Article Title: Selection of Plantar-Pressure and Ankle-Acceleration Features for Freezing of Gait Detection in Parkinson's Disease using Minimum-Redundancy Maximum-Relevance
Authors: Pardoel, Scott; Shalin, Gaurav; Nantel, Julie; Lemaire, Edward D.; Kofman, Jonathan
Journal: 42ND ANNUAL INTERNATIONAL CONFERENCES OF THE IEEE ENGINEERING IN MEDICINE AND BIOLOGY SOCIETY: ENABLING INNOVATIVE TECHNOLOGIES FOR GLOBAL HEALTHCARE EMBC'20 Volume
Date of Publication:2020
Abstract:
Freezing of gait (FOG) is a major hindrance to daily mobility and can lead to falling in people with Parkinson's disease. While wearable accelerometers and gyroscopes have been commonly used for FOG detection, foot plantar pressure distribution could also be considered for this application, given its usefulness in previous gait-based classification.

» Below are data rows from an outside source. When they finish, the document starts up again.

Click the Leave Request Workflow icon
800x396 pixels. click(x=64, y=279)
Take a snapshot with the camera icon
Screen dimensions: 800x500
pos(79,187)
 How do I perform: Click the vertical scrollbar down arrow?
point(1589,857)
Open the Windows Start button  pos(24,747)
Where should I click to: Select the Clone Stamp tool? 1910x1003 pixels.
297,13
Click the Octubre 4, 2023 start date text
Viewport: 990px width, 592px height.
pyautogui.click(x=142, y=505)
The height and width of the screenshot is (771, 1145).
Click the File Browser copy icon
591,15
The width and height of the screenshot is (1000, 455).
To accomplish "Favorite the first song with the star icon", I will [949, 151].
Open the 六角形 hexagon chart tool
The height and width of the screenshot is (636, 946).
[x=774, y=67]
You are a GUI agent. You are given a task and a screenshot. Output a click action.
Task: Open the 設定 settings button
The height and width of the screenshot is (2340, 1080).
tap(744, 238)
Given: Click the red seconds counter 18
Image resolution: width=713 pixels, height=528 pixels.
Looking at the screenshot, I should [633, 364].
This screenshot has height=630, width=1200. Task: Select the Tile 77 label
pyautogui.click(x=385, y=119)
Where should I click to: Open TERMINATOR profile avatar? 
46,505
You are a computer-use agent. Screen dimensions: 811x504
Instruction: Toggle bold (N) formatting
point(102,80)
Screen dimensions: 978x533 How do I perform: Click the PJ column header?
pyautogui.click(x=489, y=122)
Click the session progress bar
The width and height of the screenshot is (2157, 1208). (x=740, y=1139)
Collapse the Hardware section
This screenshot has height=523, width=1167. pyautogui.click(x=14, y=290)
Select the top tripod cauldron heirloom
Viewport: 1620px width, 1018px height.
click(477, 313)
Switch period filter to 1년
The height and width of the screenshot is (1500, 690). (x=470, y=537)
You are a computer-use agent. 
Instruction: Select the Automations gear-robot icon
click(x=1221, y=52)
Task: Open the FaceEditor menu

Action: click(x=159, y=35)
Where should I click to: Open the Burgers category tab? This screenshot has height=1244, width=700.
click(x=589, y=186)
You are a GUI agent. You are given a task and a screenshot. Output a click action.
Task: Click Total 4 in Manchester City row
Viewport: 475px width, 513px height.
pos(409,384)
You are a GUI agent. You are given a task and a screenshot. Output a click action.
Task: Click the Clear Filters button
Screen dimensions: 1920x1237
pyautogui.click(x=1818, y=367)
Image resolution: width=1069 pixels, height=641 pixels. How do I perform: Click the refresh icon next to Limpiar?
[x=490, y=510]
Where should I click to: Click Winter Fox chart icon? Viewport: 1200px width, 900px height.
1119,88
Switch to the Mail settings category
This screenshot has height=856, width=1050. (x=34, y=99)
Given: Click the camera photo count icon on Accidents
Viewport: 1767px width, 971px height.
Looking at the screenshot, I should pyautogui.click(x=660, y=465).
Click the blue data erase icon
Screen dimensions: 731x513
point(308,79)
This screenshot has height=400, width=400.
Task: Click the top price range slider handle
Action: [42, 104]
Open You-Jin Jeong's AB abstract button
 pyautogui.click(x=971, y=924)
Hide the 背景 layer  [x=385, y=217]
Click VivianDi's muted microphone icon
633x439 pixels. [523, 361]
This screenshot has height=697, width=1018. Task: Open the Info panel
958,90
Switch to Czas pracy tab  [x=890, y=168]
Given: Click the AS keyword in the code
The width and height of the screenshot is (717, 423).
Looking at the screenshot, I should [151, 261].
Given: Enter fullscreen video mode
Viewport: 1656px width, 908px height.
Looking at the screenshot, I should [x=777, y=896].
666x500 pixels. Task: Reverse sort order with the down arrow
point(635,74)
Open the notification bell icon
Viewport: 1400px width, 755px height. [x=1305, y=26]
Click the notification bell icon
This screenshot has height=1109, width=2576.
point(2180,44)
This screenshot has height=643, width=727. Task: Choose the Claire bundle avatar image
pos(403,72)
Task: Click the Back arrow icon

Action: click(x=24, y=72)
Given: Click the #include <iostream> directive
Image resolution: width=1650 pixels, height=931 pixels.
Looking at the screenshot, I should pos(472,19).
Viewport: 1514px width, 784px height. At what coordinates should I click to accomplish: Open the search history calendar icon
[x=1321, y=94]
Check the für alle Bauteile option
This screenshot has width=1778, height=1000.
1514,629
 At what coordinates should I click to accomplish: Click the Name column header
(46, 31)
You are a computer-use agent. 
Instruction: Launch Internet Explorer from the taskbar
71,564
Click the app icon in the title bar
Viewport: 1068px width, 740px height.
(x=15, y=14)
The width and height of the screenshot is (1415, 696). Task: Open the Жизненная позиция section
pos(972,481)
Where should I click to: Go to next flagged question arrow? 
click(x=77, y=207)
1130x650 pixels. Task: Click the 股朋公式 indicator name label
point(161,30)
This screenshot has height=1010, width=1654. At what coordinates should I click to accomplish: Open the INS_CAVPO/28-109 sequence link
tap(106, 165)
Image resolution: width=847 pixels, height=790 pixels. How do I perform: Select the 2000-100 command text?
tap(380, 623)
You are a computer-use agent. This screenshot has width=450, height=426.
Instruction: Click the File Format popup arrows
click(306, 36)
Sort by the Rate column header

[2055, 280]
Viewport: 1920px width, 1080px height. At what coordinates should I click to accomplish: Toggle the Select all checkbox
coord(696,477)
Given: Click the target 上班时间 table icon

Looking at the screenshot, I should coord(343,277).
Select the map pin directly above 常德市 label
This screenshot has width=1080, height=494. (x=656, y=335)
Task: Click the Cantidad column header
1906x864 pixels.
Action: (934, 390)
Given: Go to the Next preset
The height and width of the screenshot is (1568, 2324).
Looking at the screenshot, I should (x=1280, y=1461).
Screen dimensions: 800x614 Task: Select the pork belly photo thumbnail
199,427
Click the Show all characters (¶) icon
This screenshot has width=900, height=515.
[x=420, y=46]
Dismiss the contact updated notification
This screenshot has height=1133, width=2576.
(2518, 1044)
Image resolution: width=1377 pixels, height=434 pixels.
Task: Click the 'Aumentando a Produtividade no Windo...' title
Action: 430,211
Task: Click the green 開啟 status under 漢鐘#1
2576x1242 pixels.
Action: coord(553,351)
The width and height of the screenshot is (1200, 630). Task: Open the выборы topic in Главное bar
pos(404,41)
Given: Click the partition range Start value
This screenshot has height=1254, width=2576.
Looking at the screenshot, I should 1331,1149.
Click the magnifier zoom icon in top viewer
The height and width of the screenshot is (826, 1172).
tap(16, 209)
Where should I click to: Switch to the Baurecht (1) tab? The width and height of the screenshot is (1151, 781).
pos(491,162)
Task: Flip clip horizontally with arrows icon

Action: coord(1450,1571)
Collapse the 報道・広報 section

This research examined 325 plantar-pressure based features and 132 acceleration-based features extracted from the walking data of five males with Parkinson's disease who experienced FOG. A set of 61 features calculated from the time domain, Fast Fourier transform (FFT), and wavelet transform (WT) were extracted from multiple input signals; including, total ground reaction force, foot centre of pressure (COP) position, COP velocity, COP acceleration, and 3D ankle acceleration. Minimum-redundancy maximum relevance (mRMR) feature selection was used to rank all features. Plantar-pressure based features accounted for 4 of the top 5 features (ranks 2, 3, 4, 5); the remaining feature was an ankle acceleration based feature (rank 1). The three highest ranked features were the freeze index (calculated from ankle acceleration), total power in the frequency domain (calculated using the FFT from COP velocity), and mean of the WT detail coefficients (calculated from COP velocity). This preliminary analysis demonstrated that features calculated from plantar pressure, specifically COP velocity, performed comparably to ankle acceleration features. Thus, feature sets for FOG detection may benefit from plantar-pressure based features.